Все негодуют, один только Борис благодушествует: значит, он сегодня проведет день со своей Ларисой.
— Вот за что я люблю дни отдыха? — Он плотоядно потирает руки.— Утречком встанешь, прогуляешься. С Сычихой парой нежных слов перекинешься. Глядишь, она тебя кружечкой пива отоварит... Тем временем Серега поставит картошку варить, разделает селедочку.
— Здрасте! — хмуро возражает Серега.— Эксплуататоры. Вандербильдты. Привыкли: чуть что — Серега да Серега. На Сереге свет клипом сошелся. Вас вон пять лбов.
— Лбо-ов! — притворно негодует Борис.— Хоть бы Алексея Кирьяновича постеснялся.
— Ну ладно. Четыре,— миролюбиво поправляется, усмехаясь, Шершавый.
Борис протягивает мне пачку писем и газет.
— Почтарка удивляется, когда вы успеваете прочитывать!
Я откладываю в сторону остальную корреспонденцию, в первую голову распечатываю конверт, надписанный таким классически небрежным почерком, что ошибиться невозможно. Катерина, ты мой свет, скажи, любишь или пет? Черта лысого, Катерина скажет что-нибудь похожее, дождетесь от нее.
Не-ет, не такая она у нас, Катерина, чтобы всякие там сантименты разводить. Она — женщина строгих правил. Недаром готовила себя когда-то к дипломатической карьере. Убеждена, что милые мужскому сердцу бабьи благоглупости хороши в двадцать, терпимы — в тридцать, но абсолютно неприличны, когда тебе стукнуло пятьдесят. Впрочем, может, я не так уж и справедлив по отношению к ней?
И тогда услужливая память сама, без понуждения, подсказывает всякое-разное. Лет шесть тому назад я довольно тяжело заболел. Катиными стараниями, — куда-то она звонила, к кому-то ездила,— меня поместили в военный госпиталь: у военных, по ее мнению, врачи более сильные.
Госпиталь на окраине города. А зима в тот год была снежная, с сугробами чуть ли не в рост человека, с буранами и такими непривычными для этих мест морозами, что птицы падали на лету.

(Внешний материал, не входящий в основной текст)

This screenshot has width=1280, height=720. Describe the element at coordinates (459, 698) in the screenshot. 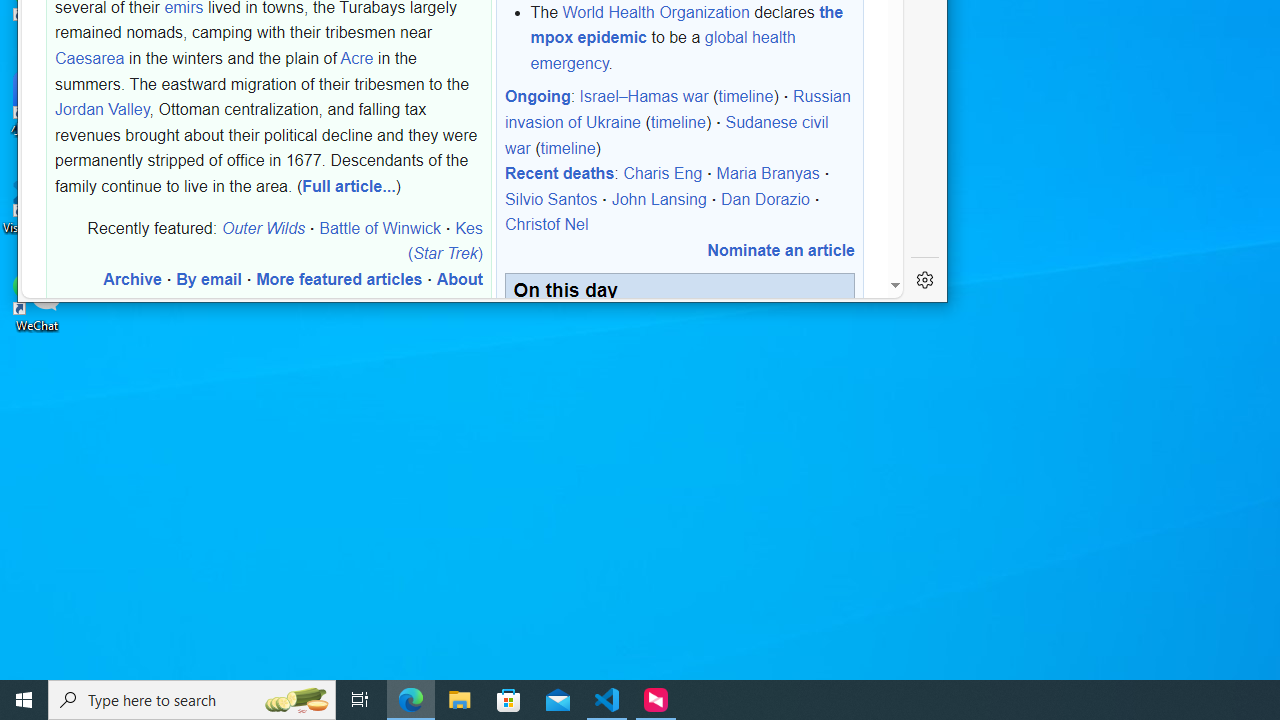

I see `'File Explorer'` at that location.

Катя взяла на работе отпуск. И сообщила мне об этом с беззаботным смешком.
— Ну, подумаешь, велика разница? Что январь, что август. Все это предрассудки. Вот будешь здоров, в следующем году съездим на курорт.
И каждый день точно к обеденному часу Катерина появлялась в дверях палаты, разрумянившаяся, с неизменными судками в руках — больные шутили, что по ней можно время поверять.